WASHINGTON - The National Transportation Safety Board will hold a public forum on Positive Train Control (PTC) on February 27, 2013. The 1-day forum -- "Positive Train Control: Is it on Track?" -- will bring together a wide range of experts to discuss the technological, the regulatory, and the operational status of PTC.
"Over forty years since the NTSB issued its first recommendation addressing collision avoidance technologies on the railroad and after years of dialogue with industry officials, we continue to investigate accidents where PTC could have prevented the accident and saved lives" said NTSB Chairman Deborah A.P. Hersman.

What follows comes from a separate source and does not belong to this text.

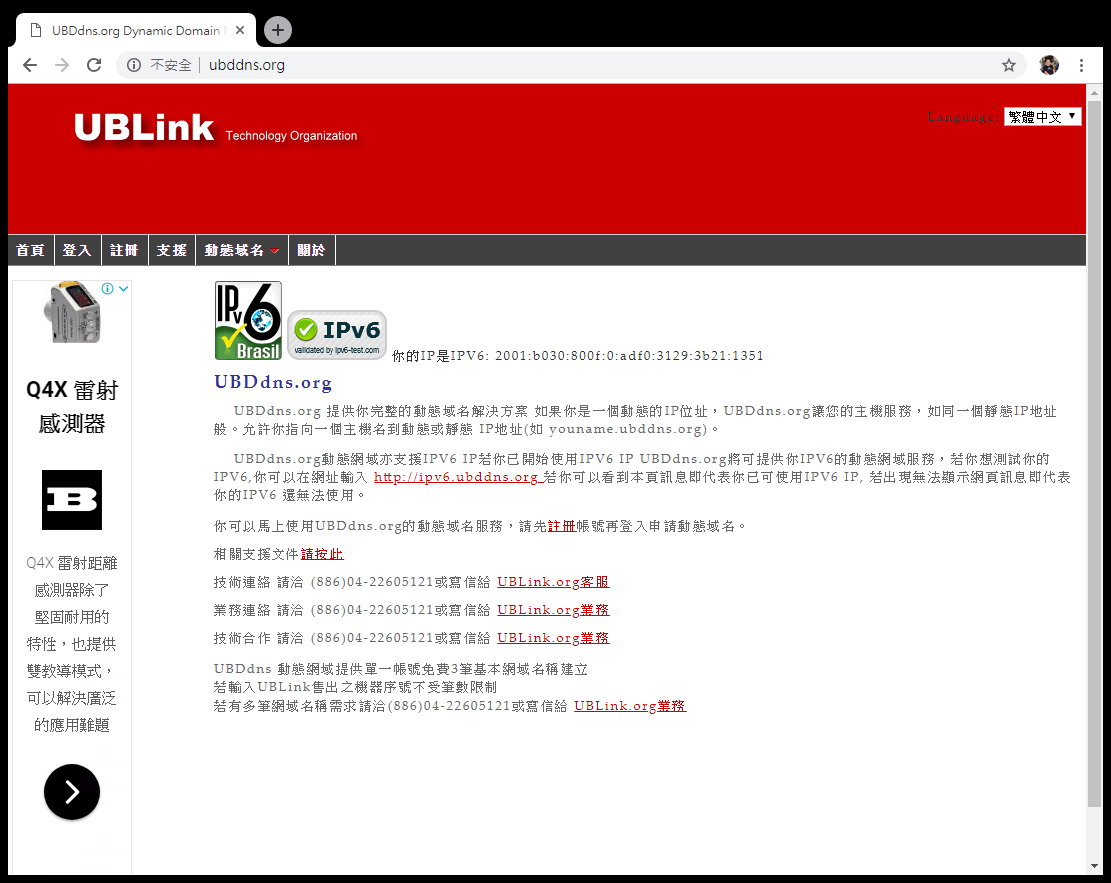Reload the page with refresh icon
This screenshot has width=1111, height=883.
[94, 65]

The NTSB issued its first recommendation calling for automatic train control in 1970; 20 years later in 1990, the need for a safety redundancy system on railroads still existed, and positive train separation (which was renamed positive train control in 2001) was first placed on the Safety Board's Most Wanted List. In March 2005, the NTSB held a symposium on PTC to reinvigorate the dialogue between the railroad industry and state and federal agencies on issues relevant to the implementation of PTC systems. During that 2-day meeting, the NTSB examined each of the major aspects of PTC systems including safety, efficiency, and operational issues.
"As the industry prepares to make substantial infrastructure investments, this is a timely opportunity to engage in the dialogue and advocate for this important safety enhancement," Hersman said.
Following a collision involving a Metrolink passenger train and a Union Pacific freight train that claimed 25 lives in Chatsworth, California, Congress passed the Rail Safety Improvement Act of 2008. The President signed the Act into law, which included a key provision requiring Class I railroads, regularly scheduled intercity and commuter rail passenger carriers to develop and submit to the U.S. Secretary of Transportation, within 18 months, individual plans for the implementation of a PTC system by December 31, 2015.
The "Positive Train Control: Is it on Track?" forum will be held in the NTSB Conference Center in Washington, DC, and is free and open to the public. A detailed agenda and a list of speakers are forthcoming.